Leader

Every Monday in my postbox I receive a copy of the local newspaper. The Moonee Valley Leader usually shrinks to less than half its thickness once the advertising flyers are removed, but every now and then it reports on interesting stories with local connections. Just after ANZAC Day this year it ran this story  about a 100 Squadron airman, P/O Jack Wilson, killed in action over Holland in January 1945. He and his wife were living in Essendon when he enlisted, and the story was about how his daughter – two years old at the time of her father’s death – made contact with a British researcher after by chance finding an earlier article in the Leader seeking information about P/O Wilson.

The British man is Paul Kurn, whose father was a ground mechanic with 100 Squadron, responsible for Lancaster JB603, the aircraft on which P/O Wilson had died. Mr Kurn’s search for the story of his father’s war began in 1998 and was originally centred around the operations carried out by this aircraft, before shifting into looking for the airmen who had flown it. He contacted the newspaper using P/O Wilson’s wartime address. It took a year, but eventually the right person saw the article and made contact.
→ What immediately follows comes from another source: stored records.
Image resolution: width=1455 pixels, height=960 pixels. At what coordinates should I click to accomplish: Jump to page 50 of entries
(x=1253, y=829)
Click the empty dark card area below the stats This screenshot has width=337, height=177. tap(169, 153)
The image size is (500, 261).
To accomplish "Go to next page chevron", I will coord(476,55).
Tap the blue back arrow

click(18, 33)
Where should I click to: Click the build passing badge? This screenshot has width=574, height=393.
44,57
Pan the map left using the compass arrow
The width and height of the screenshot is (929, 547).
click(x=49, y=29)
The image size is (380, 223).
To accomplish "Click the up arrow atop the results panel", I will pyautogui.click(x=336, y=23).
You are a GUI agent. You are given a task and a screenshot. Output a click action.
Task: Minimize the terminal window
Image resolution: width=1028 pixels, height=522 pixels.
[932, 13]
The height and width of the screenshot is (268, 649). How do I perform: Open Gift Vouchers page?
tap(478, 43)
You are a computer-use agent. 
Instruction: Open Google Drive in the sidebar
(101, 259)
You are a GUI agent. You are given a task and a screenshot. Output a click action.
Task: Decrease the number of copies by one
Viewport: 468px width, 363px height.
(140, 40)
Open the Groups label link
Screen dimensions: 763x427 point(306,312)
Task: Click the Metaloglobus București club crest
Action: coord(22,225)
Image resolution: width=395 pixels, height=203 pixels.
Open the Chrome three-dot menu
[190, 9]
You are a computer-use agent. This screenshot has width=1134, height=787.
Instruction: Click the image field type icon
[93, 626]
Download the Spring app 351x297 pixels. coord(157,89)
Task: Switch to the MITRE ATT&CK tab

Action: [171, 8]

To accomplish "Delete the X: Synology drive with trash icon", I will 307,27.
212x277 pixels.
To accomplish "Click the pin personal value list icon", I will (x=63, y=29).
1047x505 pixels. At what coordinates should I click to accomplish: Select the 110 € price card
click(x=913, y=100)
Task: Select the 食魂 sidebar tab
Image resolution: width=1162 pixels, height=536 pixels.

Writing to local newspapers is a tactic that can, as this story demonstrates, be very effective. People of that era tended not to move around nearly as much as we might do today and so if they are still alive there is a good chance of their being in the same area six or seven decades later, if not in the same house. Articles also being published online these days greatly strengthens the chances of finding the right person by bringing them within the reach of a simple Google search. All it takes is one curious relative to look for something as straightforward as a name. Patience – and a good deal of luck – can certainly pay off in this research caper.

Paul Kurn set out on his journey with similar intentions to my own. Finding descendants of the crew, he said, gives him “…a chance to maybe tell them of what happened to their relative and […] to shed light on something that they may have wondered about for 60 years without any idea what happened in those final moments and where it happened… The story has grown beyond anything I could have imagined”.

Telling the crews’ stories, and remembering. That’s why we do it.